» Requirement
Return the entire listing, character for character.

#### Data provided ####

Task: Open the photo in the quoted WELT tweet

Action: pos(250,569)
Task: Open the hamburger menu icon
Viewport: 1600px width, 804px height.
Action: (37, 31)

####

» Written reply
Task: Open the photo in the quoted WELT tweet

Action: pos(250,569)
Task: Open the hamburger menu icon
Viewport: 1600px width, 804px height.
Action: (37, 31)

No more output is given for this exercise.